A stroll from the gardens down Rue Claude Monet brings you to a Giverny landmark: The Hotel Baudy. The celebrated hotel, in great measure due to the industrious nature of its landlady, became an artistic and social center for a colony of impressionist painters, mainly from America, who were attracted to the area in the 1880s. Pissarro, Sargent, Cezanne all visited or worked in Giverny.
On the hotel’s shady front terrace you can dine alfresco under a canopy of lime trees, overlooking the countryside, and revel in the views that drew so many to the valley over a hundred years ago.
D and I had lunch here – salads and cheeses and onion soup with generously buttered, crusty bread. Simple country fare with exquisite flavor, enhanced by a playful breeze and gently shimmering light.
The hotel’s well-known rose garden is reached by going through the restaurant, its rooms themselves worth the journey to Giverny. The burnt ochres, faded blues, soft greens and sun-bleached yellows of the decor showcase the many paintings along every wall. You can almost hear the conversation and laughter and smell the whisky from those lively times as you make your way out the back doors.

Outside, you are enveloped in a quintessential French country garden filled with roses, shabby bistro chairs and blooming hydrangeas.
We were most taken with the artist’s studio, built during the hotel’s heyday.

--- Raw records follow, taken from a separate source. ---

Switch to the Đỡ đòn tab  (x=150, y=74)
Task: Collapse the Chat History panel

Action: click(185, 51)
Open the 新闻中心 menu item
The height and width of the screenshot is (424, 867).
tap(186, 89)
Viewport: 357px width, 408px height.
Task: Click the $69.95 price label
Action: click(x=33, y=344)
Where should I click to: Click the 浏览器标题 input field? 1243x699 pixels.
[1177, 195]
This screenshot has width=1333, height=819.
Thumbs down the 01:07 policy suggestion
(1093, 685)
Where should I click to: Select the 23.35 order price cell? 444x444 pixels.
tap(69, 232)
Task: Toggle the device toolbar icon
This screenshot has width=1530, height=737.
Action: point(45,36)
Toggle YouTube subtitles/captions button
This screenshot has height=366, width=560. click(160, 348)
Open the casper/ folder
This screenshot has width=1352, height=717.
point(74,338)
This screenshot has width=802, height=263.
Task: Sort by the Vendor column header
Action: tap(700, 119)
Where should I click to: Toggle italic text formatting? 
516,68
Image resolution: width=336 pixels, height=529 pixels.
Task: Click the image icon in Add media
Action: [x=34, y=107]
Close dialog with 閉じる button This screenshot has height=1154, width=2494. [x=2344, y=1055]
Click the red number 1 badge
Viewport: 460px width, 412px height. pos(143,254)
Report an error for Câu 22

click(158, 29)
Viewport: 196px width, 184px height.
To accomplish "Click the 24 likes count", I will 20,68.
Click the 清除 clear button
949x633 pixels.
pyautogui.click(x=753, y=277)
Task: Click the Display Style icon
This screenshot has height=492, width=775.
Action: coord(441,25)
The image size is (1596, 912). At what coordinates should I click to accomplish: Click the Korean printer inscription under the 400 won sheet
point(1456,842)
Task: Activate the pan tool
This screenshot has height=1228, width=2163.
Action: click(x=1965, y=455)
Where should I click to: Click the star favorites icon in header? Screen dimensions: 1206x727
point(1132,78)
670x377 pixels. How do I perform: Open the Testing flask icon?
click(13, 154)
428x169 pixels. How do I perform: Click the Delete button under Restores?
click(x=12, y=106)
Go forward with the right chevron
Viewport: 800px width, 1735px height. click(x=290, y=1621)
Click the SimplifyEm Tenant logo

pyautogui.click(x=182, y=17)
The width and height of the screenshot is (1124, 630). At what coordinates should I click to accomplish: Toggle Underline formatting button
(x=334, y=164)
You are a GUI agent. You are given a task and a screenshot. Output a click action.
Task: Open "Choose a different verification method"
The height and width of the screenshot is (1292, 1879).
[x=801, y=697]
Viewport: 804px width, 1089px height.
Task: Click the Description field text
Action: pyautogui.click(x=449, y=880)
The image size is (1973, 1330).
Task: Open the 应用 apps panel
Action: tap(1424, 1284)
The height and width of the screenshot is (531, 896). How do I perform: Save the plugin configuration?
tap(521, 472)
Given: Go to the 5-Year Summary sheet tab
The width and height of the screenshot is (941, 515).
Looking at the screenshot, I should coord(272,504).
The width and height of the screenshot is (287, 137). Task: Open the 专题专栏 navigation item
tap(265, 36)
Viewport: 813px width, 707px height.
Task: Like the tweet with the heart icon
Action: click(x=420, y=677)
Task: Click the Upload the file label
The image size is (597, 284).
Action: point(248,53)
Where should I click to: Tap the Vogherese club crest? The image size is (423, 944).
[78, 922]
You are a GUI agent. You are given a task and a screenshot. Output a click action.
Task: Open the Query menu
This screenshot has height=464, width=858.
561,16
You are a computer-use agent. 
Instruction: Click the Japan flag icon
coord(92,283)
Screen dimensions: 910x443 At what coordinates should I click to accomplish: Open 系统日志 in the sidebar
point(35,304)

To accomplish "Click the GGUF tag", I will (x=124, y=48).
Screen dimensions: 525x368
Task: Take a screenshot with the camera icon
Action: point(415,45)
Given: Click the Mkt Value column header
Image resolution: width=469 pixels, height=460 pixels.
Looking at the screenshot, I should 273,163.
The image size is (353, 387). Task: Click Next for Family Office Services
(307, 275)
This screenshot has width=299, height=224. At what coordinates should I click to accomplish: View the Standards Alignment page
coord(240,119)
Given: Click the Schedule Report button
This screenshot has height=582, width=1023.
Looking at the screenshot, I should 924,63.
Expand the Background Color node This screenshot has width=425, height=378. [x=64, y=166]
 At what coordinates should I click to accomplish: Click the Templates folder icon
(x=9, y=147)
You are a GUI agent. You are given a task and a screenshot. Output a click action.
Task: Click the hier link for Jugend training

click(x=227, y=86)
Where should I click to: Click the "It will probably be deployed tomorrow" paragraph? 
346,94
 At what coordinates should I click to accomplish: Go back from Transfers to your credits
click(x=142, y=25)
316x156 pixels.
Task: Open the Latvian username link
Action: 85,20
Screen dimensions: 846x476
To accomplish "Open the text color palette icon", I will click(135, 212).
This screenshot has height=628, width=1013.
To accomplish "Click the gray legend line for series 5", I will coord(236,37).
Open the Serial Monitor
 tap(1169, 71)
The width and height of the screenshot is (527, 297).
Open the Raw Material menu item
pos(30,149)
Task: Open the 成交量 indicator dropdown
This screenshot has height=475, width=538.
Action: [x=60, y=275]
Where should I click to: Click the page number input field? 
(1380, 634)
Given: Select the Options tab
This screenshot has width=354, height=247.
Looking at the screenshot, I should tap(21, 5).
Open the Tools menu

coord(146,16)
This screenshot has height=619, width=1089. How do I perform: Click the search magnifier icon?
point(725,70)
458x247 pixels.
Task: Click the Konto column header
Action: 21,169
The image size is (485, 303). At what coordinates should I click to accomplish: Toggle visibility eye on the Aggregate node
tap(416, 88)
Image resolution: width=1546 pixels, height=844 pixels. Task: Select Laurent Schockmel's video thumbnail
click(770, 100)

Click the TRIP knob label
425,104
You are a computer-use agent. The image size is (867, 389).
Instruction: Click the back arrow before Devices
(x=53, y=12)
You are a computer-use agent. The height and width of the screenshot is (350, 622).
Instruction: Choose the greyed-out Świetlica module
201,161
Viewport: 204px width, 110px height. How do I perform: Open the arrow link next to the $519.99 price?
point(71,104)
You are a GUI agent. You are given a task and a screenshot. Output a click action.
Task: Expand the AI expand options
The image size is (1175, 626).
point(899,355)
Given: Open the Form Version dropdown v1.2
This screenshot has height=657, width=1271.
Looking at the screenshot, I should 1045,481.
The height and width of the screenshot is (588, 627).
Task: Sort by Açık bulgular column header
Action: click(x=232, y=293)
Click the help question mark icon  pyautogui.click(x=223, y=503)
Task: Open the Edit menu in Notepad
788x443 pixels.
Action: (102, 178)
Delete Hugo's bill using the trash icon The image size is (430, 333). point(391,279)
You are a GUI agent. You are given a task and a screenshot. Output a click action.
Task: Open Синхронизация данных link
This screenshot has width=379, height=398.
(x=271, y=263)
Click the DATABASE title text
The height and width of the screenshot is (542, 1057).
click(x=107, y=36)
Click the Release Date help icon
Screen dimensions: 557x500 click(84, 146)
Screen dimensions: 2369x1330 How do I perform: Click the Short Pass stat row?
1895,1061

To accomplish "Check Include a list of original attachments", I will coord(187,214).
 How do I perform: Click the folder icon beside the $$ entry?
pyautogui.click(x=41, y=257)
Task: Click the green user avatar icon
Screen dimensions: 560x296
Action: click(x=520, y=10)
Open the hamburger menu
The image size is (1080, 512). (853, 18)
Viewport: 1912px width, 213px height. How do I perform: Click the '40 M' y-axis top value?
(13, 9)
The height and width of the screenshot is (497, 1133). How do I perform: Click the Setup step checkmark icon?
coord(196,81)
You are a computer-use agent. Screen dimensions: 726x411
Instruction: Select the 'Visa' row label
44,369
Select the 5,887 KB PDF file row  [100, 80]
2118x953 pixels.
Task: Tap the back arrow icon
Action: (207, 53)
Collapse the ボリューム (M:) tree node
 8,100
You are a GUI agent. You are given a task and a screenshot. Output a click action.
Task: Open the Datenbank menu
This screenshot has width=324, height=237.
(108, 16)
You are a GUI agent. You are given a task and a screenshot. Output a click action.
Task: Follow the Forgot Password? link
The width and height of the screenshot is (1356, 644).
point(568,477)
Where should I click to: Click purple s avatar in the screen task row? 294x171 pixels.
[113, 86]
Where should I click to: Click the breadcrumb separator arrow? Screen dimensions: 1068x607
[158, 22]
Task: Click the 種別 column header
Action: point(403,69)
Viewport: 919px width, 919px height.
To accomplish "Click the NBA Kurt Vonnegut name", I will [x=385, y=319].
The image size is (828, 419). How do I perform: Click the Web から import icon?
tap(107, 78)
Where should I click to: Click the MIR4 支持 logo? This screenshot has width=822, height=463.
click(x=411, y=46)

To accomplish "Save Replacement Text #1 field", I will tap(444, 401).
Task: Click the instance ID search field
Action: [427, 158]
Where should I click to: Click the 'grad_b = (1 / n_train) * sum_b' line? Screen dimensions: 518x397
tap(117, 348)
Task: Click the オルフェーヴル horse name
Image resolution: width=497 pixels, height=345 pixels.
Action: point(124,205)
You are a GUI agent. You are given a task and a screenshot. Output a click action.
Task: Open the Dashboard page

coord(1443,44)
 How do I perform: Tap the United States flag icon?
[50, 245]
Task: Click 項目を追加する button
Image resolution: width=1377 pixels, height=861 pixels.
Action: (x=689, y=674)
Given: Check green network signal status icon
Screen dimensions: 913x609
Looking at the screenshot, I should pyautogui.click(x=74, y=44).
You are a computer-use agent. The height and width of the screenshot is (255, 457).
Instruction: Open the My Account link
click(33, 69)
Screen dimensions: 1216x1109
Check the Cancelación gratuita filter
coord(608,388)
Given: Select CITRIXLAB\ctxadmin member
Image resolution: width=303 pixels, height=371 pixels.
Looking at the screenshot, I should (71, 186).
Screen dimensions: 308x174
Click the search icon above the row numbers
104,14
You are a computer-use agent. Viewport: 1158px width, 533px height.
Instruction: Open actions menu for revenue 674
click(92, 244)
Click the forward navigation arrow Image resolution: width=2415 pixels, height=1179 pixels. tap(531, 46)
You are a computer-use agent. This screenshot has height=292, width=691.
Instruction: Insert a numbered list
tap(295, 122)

The Impressionists were radicals, rule-breakers, outward thinkers, and were criticized and ridiculed before they were embraced and admired. They changed the way we look at the world, and we’ve been fascinated ever since.
I end with a grateful salute to dreamers and thinkers, the mad geniuses and imaginers who dare to see the world their way and are brave enough to challenge, inspire and encourage us to see it, too, and to think differently.
Wishing you an inspired weekend.
xo
– g
p. s. In case you missed it, there’s a new post over at Paris By Two. :)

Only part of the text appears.